Trecho fornecido:
________________________

Nesses lugares, os governos se encarregam de um sistema de assistência social com programas de incentivos só para que se tenha cada vez mais filhos e, assim, garantir uma população economicamente ativa no longo prazo.

Weiss lembra de outros casos: sistemas de assistência social que são previamente estruturados pela experiência com desastres naturais, como terremotos e furacões. Com a estrutura montada, alguns caminhos se encurtam, como a fase de cadastramento e saque, e a renda emergencial chega mais rápido a quem precisa.

Nos Estados Unidos, bastião da liberdade econômica, o pacote proposto pela Casa Branca vai dar U$ 1,2 mil para cada cidadão assegurar suas necessidades básicas durante a pandemia. No Reino Unido, o governo cobrirá até 80% dos ganhos dos trabalhadores autônomos até junho (limitados a 2.500 libras por mês). E na Alemanha, empresas e freelancers poderão receber até 15 mil euros (R$ 85,5 mil) em subsídios diretos durante três meses. 

Na Dinamarca, o governo vai cobrir 75% dos salários pagos por empresas, contanto que elas se comprometam a não demitir. O limite da ajuda será de 23.000 coroas dinamarquesas, o que equivale a R$ 17 mil mensais. Na Itália, o auxílio será de 500 euros (cerca de R$ 2.700) para trabalhadores autônomos. No Japão, a intenção é ajudar pequenos negócios, transferindo 12.000 ienes (R$ 550) por pessoa.

________________________

Itens do conjunto de dados
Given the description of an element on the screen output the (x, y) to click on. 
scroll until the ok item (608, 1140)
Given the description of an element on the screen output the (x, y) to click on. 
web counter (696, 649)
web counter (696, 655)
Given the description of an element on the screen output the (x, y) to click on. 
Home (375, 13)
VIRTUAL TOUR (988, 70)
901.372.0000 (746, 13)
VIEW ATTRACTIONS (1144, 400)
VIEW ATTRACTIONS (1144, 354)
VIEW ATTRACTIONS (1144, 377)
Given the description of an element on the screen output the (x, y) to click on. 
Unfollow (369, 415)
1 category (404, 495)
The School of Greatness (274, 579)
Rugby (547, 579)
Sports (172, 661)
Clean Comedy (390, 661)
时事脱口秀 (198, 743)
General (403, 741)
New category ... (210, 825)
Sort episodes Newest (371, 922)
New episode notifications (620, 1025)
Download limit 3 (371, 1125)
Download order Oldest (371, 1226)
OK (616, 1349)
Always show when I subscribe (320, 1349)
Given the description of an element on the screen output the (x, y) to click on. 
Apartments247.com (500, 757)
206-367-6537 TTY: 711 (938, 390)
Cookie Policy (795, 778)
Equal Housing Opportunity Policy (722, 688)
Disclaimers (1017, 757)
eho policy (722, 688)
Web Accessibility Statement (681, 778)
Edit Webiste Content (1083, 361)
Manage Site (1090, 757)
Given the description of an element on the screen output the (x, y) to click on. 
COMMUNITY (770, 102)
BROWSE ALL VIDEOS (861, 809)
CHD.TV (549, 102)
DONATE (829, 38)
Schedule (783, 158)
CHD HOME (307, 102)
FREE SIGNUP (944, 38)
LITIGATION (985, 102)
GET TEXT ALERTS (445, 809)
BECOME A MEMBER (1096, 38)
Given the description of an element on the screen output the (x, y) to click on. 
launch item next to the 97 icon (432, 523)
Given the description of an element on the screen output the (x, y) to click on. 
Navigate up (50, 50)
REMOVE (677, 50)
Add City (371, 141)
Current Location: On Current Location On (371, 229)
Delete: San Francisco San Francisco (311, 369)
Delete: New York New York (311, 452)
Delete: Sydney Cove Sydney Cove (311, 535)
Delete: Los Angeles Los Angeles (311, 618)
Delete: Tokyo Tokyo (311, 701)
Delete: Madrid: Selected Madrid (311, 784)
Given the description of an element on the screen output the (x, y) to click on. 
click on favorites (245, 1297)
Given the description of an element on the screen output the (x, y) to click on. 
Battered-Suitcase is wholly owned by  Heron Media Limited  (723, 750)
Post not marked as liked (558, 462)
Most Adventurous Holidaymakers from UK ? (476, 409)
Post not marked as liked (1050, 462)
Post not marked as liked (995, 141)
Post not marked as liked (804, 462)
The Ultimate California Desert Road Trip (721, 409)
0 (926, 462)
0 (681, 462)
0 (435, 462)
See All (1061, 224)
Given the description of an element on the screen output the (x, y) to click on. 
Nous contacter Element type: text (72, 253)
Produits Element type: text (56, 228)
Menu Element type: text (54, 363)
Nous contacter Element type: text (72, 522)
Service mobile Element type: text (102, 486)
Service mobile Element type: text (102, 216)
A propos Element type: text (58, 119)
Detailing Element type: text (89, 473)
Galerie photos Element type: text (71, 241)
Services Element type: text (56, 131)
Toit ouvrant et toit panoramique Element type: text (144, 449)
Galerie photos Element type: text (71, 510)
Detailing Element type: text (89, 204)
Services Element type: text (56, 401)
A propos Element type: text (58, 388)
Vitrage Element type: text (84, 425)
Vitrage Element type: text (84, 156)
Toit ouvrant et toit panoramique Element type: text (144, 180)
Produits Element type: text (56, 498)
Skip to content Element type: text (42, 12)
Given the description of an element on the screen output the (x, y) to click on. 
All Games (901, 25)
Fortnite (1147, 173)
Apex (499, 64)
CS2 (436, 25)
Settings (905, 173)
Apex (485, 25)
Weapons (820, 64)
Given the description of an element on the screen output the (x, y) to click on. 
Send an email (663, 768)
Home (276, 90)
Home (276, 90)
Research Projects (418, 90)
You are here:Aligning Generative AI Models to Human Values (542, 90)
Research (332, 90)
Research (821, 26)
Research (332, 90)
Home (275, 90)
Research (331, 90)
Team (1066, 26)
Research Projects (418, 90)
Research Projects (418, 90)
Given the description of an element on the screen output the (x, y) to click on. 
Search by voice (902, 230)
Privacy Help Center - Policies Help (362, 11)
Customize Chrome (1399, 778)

________________________

Pedido de tarefa 1: No texto sobre os auxílios na pandemia, qual é o limite mensal da ajuda do governo da Dinamarca?
Pedido de tarefa 2: Passe para o inglês esta frase do texto sobre os auxílios na pandemia: "Na Itália, o auxílio será de 500 euros (cerca de R$ 2.700) para trabalhadores autônomos."
Pedido de tarefa 3: Leve adiante o texto sobre os auxílios na pandemia, começando logo depois da última frase dele.

Resposta 1: 23.000 coroas dinamarquesas, o que equivale a R$ 17 mil mensais.

Resposta 2: In Italy, the aid will be 500 euros (about R$ 2,700) for self-employed workers.

Resposta 3:
A professora Campergher projeta que a crise deflagrada pelo novo coronavírus pode flexibilizar o consenso econômico de contingenciamento de gastos pelo Estado. Segundo ela, “basta lembrar dos períodos do pós-guerra”, quando o planejamento estatal passou a ser essencial para qualquer economia do mundo, seja qual for a corrente de pensamento econômico.

Por que a demora no ‘coronavoucher’?

Descontado o tempo em que o governo brasileiro passou a entender a gravidade do problema causado pelo novo coronavírus, a equipe econômica, comandada pelo ministro Paulo Guedes, escolheu primeiro deixar o Banco Central adotar políticas monetárias e hesitou em optar pela transferência direta de recursos. Quando enxergou o impacto fiscal da medida, fez a primeira oferta de R$ 200 mensais aos informais.

A Câmara dos Deputados aprovou a proposta de R$ 600 no dia 26 de março. Quase uma semana depois, na quarta-feira passada (1), o Senado aprovou o projeto e ainda incluiu novas categorias para receber o auxílio. Mesmo que sancionado pelo presidente, o projeto ainda precisa de um decreto para operacionalizar os saques

Segundo a professora de economia da UFRGS, Glaucia Campregher, a hesitação do governo federal vem de um entendimento particular de Estado. “As finanças públicas não devem ser equilibradas como se o Estado fosse um pai de família, cujos gastos não podem exceder as receitas. O Estado gera o recurso que ele quiser, pois ele é dono da moeda.” 

MAIS: O BC pode emitir dinheiro para salvar a economia? 7 questões da crise

Segundo ela, em uma crise como a atual, em que a atividade econômica é interrompida por uma crise de saúde pública, “o ideal é correr com medidas que assegurem a renda para os trabalhadores em piores condições”. Nas medidas iniciais do ministério da economia, como a liberação dos compulsórios bancários, portanto, ela critica a crença na intermediação dos bancos para levar os recursos até as pontas finais.  

Neste final de semana, o ministro da economia, Paulo Guedes, fez uma videoconferência com representantes do varejo em que reconhecia que os recursos estão “empoçados no sistema financeiro”. No mesmo evento, disse: “Começamos agora a dar dinheiro na veia, direto para as empresas”.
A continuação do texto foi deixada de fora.